ENUNCIADO DEL PROBLEMA =>
Identifica cada línea del listado que contenga la palabra "option" y cópiala. Distingue entre mayúsculas y minúsculas.

#### MATERIALES PROPORCIONADOS ####

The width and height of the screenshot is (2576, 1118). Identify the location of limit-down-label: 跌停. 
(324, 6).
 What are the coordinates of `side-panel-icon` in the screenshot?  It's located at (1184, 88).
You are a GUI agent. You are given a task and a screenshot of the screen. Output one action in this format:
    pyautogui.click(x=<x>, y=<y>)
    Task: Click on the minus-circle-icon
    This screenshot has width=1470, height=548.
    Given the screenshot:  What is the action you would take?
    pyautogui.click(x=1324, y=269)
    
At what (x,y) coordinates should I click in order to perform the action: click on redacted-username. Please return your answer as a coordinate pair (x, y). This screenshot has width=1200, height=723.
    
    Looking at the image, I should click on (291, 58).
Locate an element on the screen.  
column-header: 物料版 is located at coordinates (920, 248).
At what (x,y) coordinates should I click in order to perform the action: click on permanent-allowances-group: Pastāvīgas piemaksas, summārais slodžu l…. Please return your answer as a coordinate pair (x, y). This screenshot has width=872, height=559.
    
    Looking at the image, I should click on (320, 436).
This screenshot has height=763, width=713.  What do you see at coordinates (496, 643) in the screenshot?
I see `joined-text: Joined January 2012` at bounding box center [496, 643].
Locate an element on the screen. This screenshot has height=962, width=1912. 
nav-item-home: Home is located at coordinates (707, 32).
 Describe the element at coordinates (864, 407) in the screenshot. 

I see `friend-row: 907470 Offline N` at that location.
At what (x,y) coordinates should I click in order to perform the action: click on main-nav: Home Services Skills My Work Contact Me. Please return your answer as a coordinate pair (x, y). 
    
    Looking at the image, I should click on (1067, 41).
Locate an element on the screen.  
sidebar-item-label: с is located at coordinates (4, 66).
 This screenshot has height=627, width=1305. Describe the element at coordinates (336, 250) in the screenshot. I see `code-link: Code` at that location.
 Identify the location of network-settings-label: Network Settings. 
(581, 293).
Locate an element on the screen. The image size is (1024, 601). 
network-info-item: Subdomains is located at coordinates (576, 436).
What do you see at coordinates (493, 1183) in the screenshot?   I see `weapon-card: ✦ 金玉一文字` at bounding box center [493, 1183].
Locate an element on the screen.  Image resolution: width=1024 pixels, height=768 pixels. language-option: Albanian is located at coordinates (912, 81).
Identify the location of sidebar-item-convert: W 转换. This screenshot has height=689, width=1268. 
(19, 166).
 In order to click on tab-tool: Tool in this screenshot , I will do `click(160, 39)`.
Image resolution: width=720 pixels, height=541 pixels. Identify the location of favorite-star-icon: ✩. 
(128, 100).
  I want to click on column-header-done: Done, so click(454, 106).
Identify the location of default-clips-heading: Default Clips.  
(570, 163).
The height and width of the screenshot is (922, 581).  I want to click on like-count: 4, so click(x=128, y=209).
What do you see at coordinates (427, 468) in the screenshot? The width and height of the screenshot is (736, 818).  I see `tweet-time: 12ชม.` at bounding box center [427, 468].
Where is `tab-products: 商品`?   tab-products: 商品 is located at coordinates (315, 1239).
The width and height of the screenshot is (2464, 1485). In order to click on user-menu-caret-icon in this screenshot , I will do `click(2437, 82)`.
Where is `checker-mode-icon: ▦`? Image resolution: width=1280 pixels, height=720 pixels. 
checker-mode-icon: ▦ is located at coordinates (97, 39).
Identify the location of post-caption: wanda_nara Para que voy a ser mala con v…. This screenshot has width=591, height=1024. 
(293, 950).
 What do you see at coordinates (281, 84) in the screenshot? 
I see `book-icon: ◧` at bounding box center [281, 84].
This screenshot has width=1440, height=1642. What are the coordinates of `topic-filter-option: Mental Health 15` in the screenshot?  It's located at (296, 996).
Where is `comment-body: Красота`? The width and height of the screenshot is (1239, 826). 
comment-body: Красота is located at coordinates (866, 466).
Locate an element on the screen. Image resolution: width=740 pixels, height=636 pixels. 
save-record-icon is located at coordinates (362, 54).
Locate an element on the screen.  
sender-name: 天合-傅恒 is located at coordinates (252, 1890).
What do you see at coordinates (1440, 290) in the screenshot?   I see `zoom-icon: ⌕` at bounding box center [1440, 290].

####

RESULTADO DEL EJERCICIO =>
Locate an element on the screen.  Image resolution: width=1024 pixels, height=768 pixels. language-option: Albanian is located at coordinates (912, 81).
This screenshot has width=1440, height=1642. What are the coordinates of `topic-filter-option: Mental Health 15` in the screenshot?  It's located at (296, 996).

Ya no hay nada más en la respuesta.